Aero – 1 – Audio – A lightweight audio model launched by LMMs – Lab
What is Aero-1-Audio?
Aero-1-Audio is a lightweight audio model developed by LMMs-Lab, built upon Qwen-2.5-1.5B with only 150 million parameters. It is specifically designed for long-form audio processing, supporting continuous audio input of up to 15 minutes without segmentation, while maintaining contextual coherence. Aero-1-Audio demonstrates excellent performance in Automatic Speech Recognition (ASR) tasks, offering high accuracy and strong capabilities in complex audio analysis and instruction-driven tasks.
Key Features of Aero-1-Audio
-
Long Audio Processing: Capable of processing continuous audio up to 15 minutes without segmentation, preserving contextual coherence. Ideal for handling lengthy spoken content.
-
Automatic Speech Recognition (ASR): Excels in converting speech to text with high accuracy. Suitable for real-time transcription, meeting minutes, and lecture recordings.
-
Complex Audio Analysis: Supports analysis of various audio types including speech, sound effects, and music. It understands semantics and emotions in audio, making it useful for classification and analytical tasks.
-
Instruction-Driven Tasks: Capable of performing audio processing based on specific instructions, such as extracting targeted information or executing defined actions. This is particularly applicable to intelligent voice assistants.
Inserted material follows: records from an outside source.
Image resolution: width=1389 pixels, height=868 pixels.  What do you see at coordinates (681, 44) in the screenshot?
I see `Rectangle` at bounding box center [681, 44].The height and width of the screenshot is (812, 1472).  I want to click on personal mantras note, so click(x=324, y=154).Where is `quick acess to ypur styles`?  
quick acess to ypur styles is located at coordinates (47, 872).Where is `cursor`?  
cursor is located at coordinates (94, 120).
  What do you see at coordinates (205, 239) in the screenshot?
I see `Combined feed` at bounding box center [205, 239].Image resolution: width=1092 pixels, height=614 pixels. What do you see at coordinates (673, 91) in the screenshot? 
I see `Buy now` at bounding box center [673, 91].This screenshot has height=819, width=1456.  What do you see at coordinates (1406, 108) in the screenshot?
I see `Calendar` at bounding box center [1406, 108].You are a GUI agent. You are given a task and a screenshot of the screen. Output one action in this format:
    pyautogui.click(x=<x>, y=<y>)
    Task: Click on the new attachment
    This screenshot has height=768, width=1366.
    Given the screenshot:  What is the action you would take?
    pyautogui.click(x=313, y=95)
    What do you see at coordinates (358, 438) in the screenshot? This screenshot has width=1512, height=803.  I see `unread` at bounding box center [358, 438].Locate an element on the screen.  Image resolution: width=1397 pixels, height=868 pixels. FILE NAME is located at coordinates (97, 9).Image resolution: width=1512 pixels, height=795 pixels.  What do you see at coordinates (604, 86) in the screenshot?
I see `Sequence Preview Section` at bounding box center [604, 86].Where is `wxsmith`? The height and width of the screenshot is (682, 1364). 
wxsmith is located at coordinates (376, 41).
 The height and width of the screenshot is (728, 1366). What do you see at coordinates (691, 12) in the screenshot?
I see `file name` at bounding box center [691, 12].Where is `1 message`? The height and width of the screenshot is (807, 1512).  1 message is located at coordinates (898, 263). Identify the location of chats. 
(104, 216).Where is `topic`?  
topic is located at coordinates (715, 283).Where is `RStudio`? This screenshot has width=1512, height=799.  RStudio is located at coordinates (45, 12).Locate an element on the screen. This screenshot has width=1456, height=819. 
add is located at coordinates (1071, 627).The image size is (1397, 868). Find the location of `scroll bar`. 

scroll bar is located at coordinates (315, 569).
Technical Principles of Aero-1-Audio
-
Lightweight Design & High Performance: With only 150 million parameters, Aero-1-Audio maintains a small model size but achieves outstanding performance across multiple audio benchmarks, outperforming larger models like Whisper and Qwen-2-Audio.
-
Efficient Training Method: Trained on a relatively small dataset of approximately 5 billion tokens (equivalent to 50,000 hours of audio), Aero-1-Audio uses high-quality filtered data and optimized training strategies. It can be trained in a single day using just 16 H100 GPUs.
-
Dynamic Batching & Sequence Packing: Implements token-length-based dynamic batching to group samples within predefined token length thresholds, significantly improving computational resource efficiency. Using sequence packing and Liger kernel fusion, the model’s FLOP utilization improved from 0.03 to 0.34, enhancing training efficiency.
-
Multitask Capabilities: Aero-1-Audio excels not only in ASR but also in audio analysis and understanding, instruction-following, and audio scene comprehension. It achieves the lowest Word Error Rates (WER) on datasets like AMI, LibriSpeech, and SPGISpeech.
Project Repository
-
HuggingFace Model Hub: https://huggingface.co/lmms-lab/Aero-1-Audio
Application Scenarios of Aero-1-Audio
-
Voice Assistants: Enables intelligent assistants with efficient speech recognition and understanding capabilities.
-
Real-time Transcription: Rapidly transcribes speech content to text, suitable for meetings, lectures, and more.
-
Archival Understanding: Adds semantic tags to audio archives, enabling semantic search.
-
Auditory Module: Equips AI agents with long speech understanding capabilities, supporting multi-turn dialogues.